Like the fellow in Schnoebelen’s illustration, many see no contradiction between Masonry and being a Christian. Two factors figure into this: ignorance of Masonry’s paganism and not discerning the Great Commission. Schnoebelen goes into great detail how the symbols and rituals are of Luciferian origin. Any Mason or Masonic candidate does not have to look far to see that Masonry’s god is not the God of the Bible.
Secondly, anyone serious about the Great Commission would feel very uncomfortable (convicted) if he became involved in Masonry. Masonry welcomes both saved and lost into one “brotherhood.”Any “brotherhood” that is not “brothers in Christ” will dampen a soul winner’s attitude toward the lost sinner. When the Lodge becomes a Christian’s primary circle of friends, obedience to the Great Commission effectively ceases.

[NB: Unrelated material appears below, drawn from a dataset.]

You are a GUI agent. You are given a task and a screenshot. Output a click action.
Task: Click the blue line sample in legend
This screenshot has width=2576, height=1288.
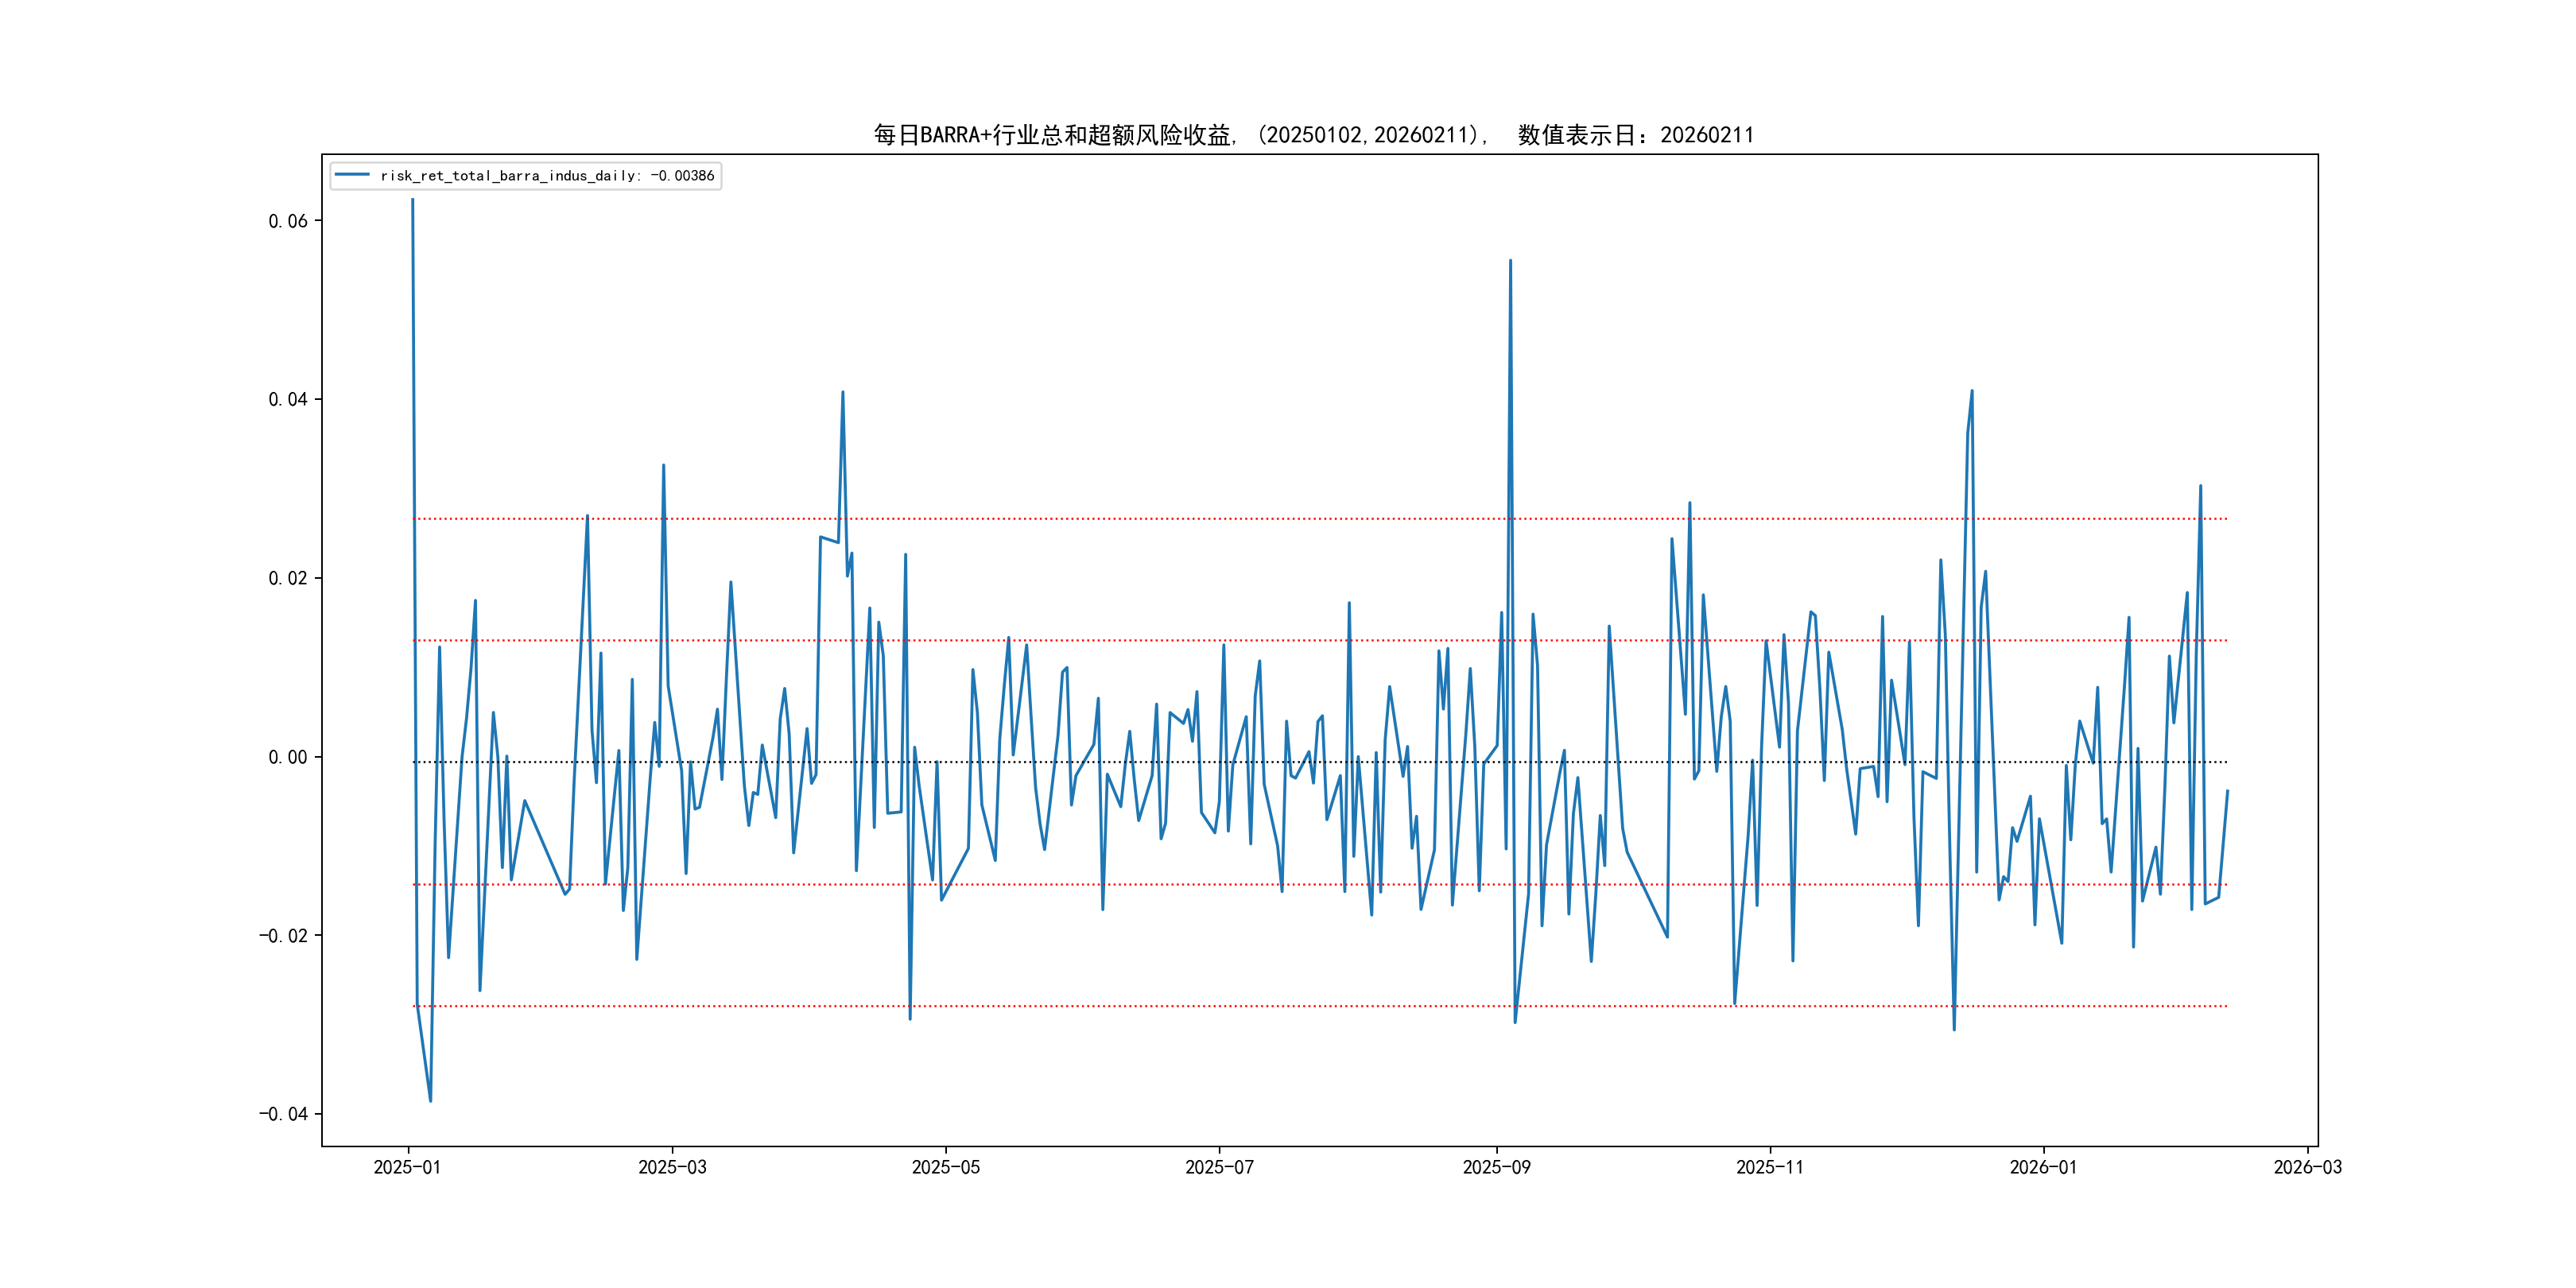352,175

Churches whose ministries are struggling for lack of interest by its men, should take a lesson from Masonry’s appeal to men. God has placed a masculine dynamic in the spirit of the man that longs for the opportunity to be part of a team that is challenged to accomplish a goal. If the church does not provide an outlet for that dynamic, its men will find it outside in sports, Masonry, or bury themselves in their career or business.
The biblical outlet for that dynamic is the Great Commission, winning souls and then discipling (mentoring) the converts. The church must first make sure the men understand the gospel —their salvation in Christ and what it means to be a godly man. Then teach the men how to explain the gospel until they have confidence to give any unbeliever the “reason for the hope” that they have in Christ. (See 1 Peter 3:15.)
If the church will provide for the outlet of this masculine dynamic, men will not be tempted by worldly uses for it. They will see right through the temptations of Masonry, the shallowness of sports, the futility of chasing riches in business or career. They will shoulder their responsibility for winning the lost, nurturing the young in Christ, and guarding the purity of the fellowship.